--- Problem description ---
From the records below, copy out exactly the lines from the one containing "This screenshot has height=826, width=1372." to the one containing "Click the green check next to CC防护", both included. Add nothing else.

--- Supplied data ---
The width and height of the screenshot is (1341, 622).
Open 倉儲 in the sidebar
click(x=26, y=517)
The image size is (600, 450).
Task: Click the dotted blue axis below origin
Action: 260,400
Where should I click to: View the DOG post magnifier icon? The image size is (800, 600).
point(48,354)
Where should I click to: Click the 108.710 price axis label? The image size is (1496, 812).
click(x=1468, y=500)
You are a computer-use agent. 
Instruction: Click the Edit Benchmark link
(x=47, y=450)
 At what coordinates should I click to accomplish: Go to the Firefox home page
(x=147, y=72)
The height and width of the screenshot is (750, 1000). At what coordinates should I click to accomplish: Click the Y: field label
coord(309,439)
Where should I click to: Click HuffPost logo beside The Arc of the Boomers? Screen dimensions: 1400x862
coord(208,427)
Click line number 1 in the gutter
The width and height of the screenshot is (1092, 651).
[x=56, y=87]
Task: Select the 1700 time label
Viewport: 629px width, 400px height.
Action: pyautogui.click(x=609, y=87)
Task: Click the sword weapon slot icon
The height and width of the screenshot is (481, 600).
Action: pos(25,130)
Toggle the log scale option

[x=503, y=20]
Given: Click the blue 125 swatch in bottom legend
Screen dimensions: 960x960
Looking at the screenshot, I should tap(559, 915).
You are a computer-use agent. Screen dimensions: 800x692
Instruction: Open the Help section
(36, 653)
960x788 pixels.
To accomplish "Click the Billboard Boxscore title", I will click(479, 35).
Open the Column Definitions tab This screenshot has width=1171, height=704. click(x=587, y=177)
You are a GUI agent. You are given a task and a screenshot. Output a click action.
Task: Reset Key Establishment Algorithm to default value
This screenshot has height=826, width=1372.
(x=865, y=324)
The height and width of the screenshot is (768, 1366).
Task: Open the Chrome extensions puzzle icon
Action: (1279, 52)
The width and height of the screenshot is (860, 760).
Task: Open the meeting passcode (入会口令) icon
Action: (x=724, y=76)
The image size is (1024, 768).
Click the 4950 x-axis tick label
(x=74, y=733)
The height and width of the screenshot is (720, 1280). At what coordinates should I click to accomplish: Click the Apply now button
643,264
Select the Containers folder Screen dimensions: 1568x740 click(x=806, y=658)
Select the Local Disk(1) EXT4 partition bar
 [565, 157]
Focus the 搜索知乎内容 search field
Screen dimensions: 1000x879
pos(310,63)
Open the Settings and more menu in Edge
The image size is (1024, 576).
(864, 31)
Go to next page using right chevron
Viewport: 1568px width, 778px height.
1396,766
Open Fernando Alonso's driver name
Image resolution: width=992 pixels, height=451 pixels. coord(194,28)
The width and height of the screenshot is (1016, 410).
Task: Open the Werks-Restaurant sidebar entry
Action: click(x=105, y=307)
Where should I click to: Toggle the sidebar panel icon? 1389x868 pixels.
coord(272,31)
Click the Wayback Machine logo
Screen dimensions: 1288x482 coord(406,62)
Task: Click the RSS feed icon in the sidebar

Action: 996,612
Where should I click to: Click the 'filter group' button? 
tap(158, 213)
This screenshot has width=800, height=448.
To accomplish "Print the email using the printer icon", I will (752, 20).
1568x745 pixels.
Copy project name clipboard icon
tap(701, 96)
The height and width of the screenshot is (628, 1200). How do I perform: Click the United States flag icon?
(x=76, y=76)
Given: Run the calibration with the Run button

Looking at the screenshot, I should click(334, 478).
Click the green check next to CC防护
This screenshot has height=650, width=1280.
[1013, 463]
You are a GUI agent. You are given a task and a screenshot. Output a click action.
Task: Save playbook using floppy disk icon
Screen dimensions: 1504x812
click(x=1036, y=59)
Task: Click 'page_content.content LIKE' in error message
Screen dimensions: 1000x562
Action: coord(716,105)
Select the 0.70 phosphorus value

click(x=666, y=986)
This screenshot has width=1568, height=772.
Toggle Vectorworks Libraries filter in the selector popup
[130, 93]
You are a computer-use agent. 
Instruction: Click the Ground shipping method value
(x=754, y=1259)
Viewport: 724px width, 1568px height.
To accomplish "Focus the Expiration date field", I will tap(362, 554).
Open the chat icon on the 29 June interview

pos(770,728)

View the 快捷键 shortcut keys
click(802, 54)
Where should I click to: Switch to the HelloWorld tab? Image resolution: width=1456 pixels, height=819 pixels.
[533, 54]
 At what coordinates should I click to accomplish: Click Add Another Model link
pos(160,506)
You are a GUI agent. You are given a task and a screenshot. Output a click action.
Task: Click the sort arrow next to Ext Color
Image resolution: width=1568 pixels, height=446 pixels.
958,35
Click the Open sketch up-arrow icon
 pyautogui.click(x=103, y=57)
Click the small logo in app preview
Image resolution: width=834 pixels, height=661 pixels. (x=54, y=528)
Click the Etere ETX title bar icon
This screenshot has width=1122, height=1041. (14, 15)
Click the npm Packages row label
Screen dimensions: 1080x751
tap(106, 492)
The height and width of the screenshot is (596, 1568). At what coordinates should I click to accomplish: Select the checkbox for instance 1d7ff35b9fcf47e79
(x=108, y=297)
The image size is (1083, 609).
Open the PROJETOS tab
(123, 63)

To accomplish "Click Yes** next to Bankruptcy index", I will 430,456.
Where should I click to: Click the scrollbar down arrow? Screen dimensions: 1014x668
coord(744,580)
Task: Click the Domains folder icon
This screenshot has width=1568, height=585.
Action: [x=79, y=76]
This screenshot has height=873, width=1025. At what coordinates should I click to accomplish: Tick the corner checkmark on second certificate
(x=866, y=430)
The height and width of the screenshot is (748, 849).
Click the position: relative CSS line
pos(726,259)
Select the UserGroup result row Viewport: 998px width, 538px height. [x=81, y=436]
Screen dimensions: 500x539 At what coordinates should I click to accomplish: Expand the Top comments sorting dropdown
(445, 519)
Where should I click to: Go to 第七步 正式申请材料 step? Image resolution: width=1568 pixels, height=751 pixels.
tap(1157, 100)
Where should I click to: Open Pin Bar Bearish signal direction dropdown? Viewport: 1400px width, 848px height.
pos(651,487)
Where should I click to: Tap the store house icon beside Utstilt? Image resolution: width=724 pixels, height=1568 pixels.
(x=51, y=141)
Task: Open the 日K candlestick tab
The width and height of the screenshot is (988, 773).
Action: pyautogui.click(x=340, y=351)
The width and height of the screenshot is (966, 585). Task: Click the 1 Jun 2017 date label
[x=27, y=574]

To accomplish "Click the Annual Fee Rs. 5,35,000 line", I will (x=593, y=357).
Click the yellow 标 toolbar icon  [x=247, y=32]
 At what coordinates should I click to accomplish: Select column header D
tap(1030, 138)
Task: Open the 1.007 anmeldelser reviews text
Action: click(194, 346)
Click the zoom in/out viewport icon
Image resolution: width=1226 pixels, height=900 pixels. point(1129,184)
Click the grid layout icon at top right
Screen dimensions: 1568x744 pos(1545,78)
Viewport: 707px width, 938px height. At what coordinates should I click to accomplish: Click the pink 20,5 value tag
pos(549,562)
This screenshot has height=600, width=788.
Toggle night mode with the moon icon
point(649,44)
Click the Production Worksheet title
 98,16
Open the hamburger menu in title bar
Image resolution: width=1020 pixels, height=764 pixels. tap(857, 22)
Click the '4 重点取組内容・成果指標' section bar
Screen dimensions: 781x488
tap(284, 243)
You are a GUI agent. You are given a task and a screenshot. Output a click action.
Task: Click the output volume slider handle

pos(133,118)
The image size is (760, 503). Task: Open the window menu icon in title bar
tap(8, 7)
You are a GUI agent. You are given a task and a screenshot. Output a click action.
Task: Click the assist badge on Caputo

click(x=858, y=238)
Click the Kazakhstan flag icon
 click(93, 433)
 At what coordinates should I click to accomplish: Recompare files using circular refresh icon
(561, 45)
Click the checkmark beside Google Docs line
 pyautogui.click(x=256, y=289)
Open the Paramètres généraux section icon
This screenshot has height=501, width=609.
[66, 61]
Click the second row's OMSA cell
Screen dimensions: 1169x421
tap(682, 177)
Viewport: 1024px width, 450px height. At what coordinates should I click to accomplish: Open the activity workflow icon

--- Written answer ---
This screenshot has height=826, width=1372.
(x=865, y=324)
The height and width of the screenshot is (768, 1366).
Task: Open the Chrome extensions puzzle icon
Action: (1279, 52)
The width and height of the screenshot is (860, 760).
Task: Open the meeting passcode (入会口令) icon
Action: (x=724, y=76)
The image size is (1024, 768).
Click the 4950 x-axis tick label
(x=74, y=733)
The height and width of the screenshot is (720, 1280). At what coordinates should I click to accomplish: Click the Apply now button
643,264
Select the Containers folder Screen dimensions: 1568x740 click(x=806, y=658)
Select the Local Disk(1) EXT4 partition bar
 [565, 157]
Focus the 搜索知乎内容 search field
Screen dimensions: 1000x879
pos(310,63)
Open the Settings and more menu in Edge
The image size is (1024, 576).
(864, 31)
Go to next page using right chevron
Viewport: 1568px width, 778px height.
1396,766
Open Fernando Alonso's driver name
Image resolution: width=992 pixels, height=451 pixels. coord(194,28)
The width and height of the screenshot is (1016, 410).
Task: Open the Werks-Restaurant sidebar entry
Action: click(x=105, y=307)
Where should I click to: Toggle the sidebar panel icon? 1389x868 pixels.
coord(272,31)
Click the Wayback Machine logo
Screen dimensions: 1288x482 coord(406,62)
Task: Click the RSS feed icon in the sidebar

Action: 996,612
Where should I click to: Click the 'filter group' button? 
tap(158, 213)
This screenshot has width=800, height=448.
To accomplish "Print the email using the printer icon", I will (752, 20).
1568x745 pixels.
Copy project name clipboard icon
tap(701, 96)
The height and width of the screenshot is (628, 1200). How do I perform: Click the United States flag icon?
(x=76, y=76)
Given: Run the calibration with the Run button

Looking at the screenshot, I should click(334, 478).
Click the green check next to CC防护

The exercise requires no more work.